We wake early and have breakfast while the sun rises. We take some photos and say our heartfelt goodbyes. The crew had been so cool, fun, friendly and generous with their humour and hospitality. It felt like they really enjoyed the trip as well. Even though it’s hard to perceive that as they do this all the time. They made it feel like it was their first time.
We jumped in a minivan and heading for Kom Ombo. There we checked out the Temple of Sobek and Haroeris. A duel dedication to the crocodile and falcon gods. It was a little underwhelming after all the other ruins we had seen.
Next stop was Edfu and the Temple of Horus. The temple is the most preserved of the Ptolemaic period in Egypt and it is spectacular and awesome. It is massive and being so intact it invites people to transcend time and image they are there 3000 years ago. It is full of amazing and detailed carvings and hieroglyphs. It is one of my favourite temples and I really enjoy exploring it and imagining what it would have been like all newly painted, vibrant and full of gold.
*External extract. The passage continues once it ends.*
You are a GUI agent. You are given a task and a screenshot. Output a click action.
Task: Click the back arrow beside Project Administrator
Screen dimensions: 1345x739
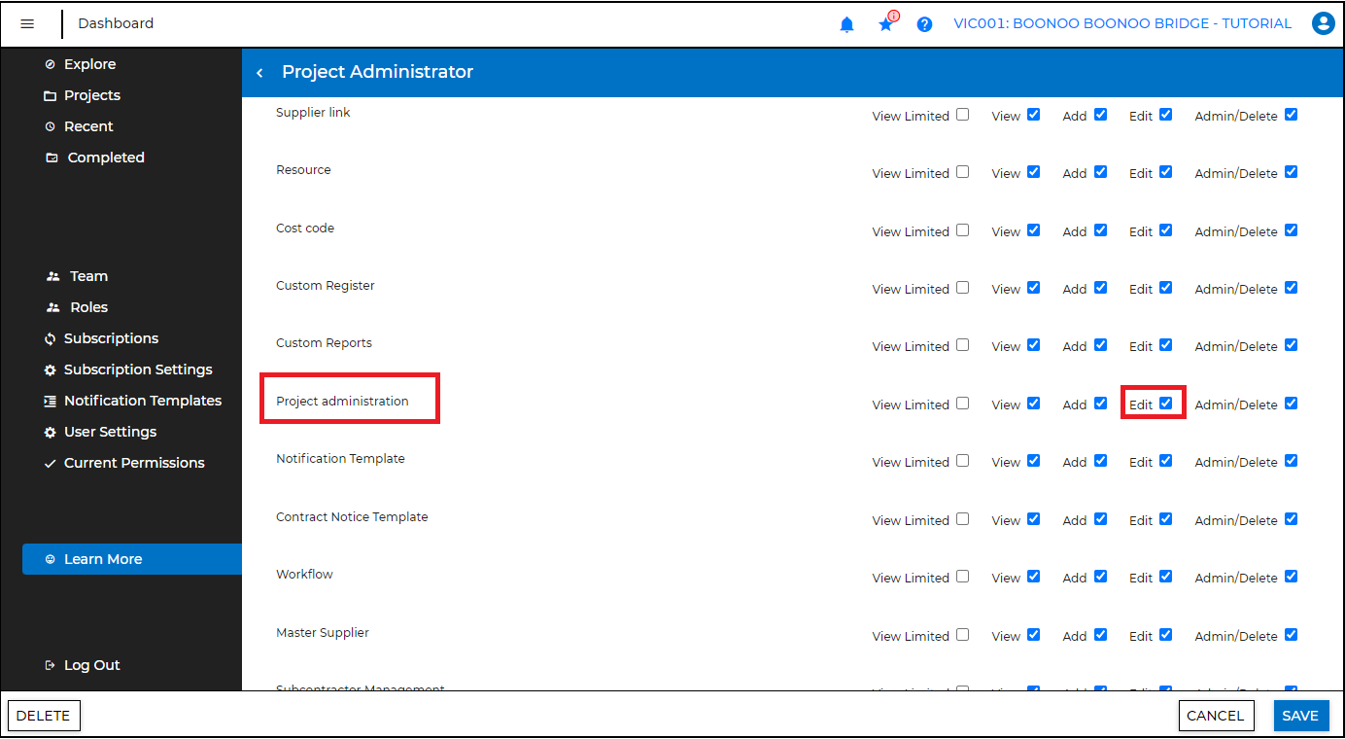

We head for Luxor but take a detour due to a major crash where a truck had gone off the road and onto its side. The back road is bumpy, dusty and slow but it goes through a little village and we see more of rural life.
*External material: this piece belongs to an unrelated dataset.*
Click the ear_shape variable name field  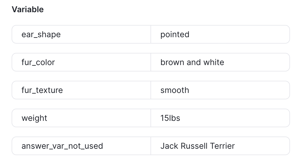[81, 34]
We stop for tea at a roadside café and stretch our legs. Out of nowhere, an American couple who are in the minivan with us just start going nuts at the driver for taking too long and making them two hours late. They are real twats and everybody else can’t help but think how unreasonable and disrespectful they are being. They just perpetuate the negative stereotype of Americans and sour the mood on the bus. However, most just laugh at their uptight demeanour. I feel sorry for people like this who get upset over little things, ruin their own time then make other people feel bad and uncomfortable.
We arrive at Luxor and get dropped at our hotel. We hang out and chat with our Christian contact about the tour for the next couple of days. We also speak a little about politics and religion. He says it is hard being a Christian in Egypt and they have many problems in society. He says he does not like Muslims and Arabs and thinks they have closed minds. He also expresses his dissatisfaction with the current government and president.
We check in and then head over to a hostel we have heard about with free wi-fi. We get some dinner and then start talking. Adam and I have a very interesting conversation/debate about religion and human nature.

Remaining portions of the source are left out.